4. Controlo das transações com partes relacionadas

Este ponto procura regular as transações que muitas vezes as sociedades gestoras, por exemplo, têm com partes relacionadas, seja a casa mãe - muitas vezes um banco - seja uma subsidiária, da qual podem ou não ser acionistas maioritários. “Muitas dessas transações são muito significativas em termos de valor e há uma preocupação em verificar se implicam uma transferência de valor entre as sociedades com prejuízo para os acionistas”, descreve João Caldeira. “Vai haver uma obrigação de publicitação, com base em critérios de materialidade, daquelas que são as transações com entidades relacionadas em cada ano. Os estados membros vão ter alguma liberdade na transposição da forma de aprovação dessas transações. Podem ser aprovadas por um órgão de administração ou pela assembleia geral, podendo, eventualmente, ser necessário a produção de um relatório com a análise e justificação da transação”, explica.

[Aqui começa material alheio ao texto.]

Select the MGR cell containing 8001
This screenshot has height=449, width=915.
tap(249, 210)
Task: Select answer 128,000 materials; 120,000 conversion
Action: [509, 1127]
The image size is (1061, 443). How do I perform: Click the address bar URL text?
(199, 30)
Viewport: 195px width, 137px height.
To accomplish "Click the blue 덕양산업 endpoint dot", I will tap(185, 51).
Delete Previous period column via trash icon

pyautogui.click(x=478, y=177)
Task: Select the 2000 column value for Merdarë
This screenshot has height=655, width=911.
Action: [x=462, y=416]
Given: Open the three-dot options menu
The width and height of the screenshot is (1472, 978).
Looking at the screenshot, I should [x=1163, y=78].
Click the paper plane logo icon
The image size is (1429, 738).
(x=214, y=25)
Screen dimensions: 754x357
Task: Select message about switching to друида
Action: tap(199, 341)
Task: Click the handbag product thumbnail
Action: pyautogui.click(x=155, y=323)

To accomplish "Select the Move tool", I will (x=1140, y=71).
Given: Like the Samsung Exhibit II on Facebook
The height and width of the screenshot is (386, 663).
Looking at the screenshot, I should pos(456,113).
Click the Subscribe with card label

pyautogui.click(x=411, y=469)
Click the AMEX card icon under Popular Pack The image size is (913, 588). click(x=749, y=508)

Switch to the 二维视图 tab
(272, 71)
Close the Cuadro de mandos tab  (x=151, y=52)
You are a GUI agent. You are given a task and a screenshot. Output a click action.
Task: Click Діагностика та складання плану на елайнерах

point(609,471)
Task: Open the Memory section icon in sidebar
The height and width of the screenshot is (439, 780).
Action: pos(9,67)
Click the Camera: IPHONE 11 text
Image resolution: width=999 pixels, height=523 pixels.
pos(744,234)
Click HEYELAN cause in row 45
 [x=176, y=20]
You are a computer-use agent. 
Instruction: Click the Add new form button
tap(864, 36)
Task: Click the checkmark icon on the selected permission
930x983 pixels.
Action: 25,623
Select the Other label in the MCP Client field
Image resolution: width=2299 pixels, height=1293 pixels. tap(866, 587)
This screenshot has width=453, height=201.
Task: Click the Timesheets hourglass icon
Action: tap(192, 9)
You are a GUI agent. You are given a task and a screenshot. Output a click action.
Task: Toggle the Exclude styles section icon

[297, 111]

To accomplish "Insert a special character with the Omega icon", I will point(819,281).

5. O papel das consultoras para investimento em matéria de voto

“Muitas vezes, os investidores confiam a consultoras a análise e decisão do sentido de voto. Neste sentido, vamos ter uma obrigação do lado das consultoras muito semelhante à prevista no ponto #2. Falo de uma obrigação de publicar o código de conduta, que define um conjunto de regras que asseguram que a análise é adequada, compreensiva, séria e credível e que explica como é que esse código de conduta está a ser cumprido. Mais uma vez, esta é uma obrigação de ‘comply or explain’. Se não cumprem, têm que explicar porque não o fazem”, descreve o especialista.

Impacto das alterações?

João Caldeira considera que as alterações à diretiva são positivas, “considerando que um dos problemas das sociedades cotadas é o distanciamento entre a gestão e os acionistas que de facto detêm o controlo, muitas vezes por falta de interesse dos próprios acionistas na vida das sociedades”. O profissional considera  que representam um estímulo para “uma crescente preocupação em criticar a gestão, em olhar para as decisões e analisar o positivo e o negativo”.

Conclui, afirmando categoricamente: “Enquanto não houver um controlo mais eficaz, são os gestores que decidem com total liberdade e um enfoque no imediato e nos reflexos que as decisões têm na remuneração, em detrimento do enfoque na vida das empresas, no seu valor, não só no presente mas também no futuro”.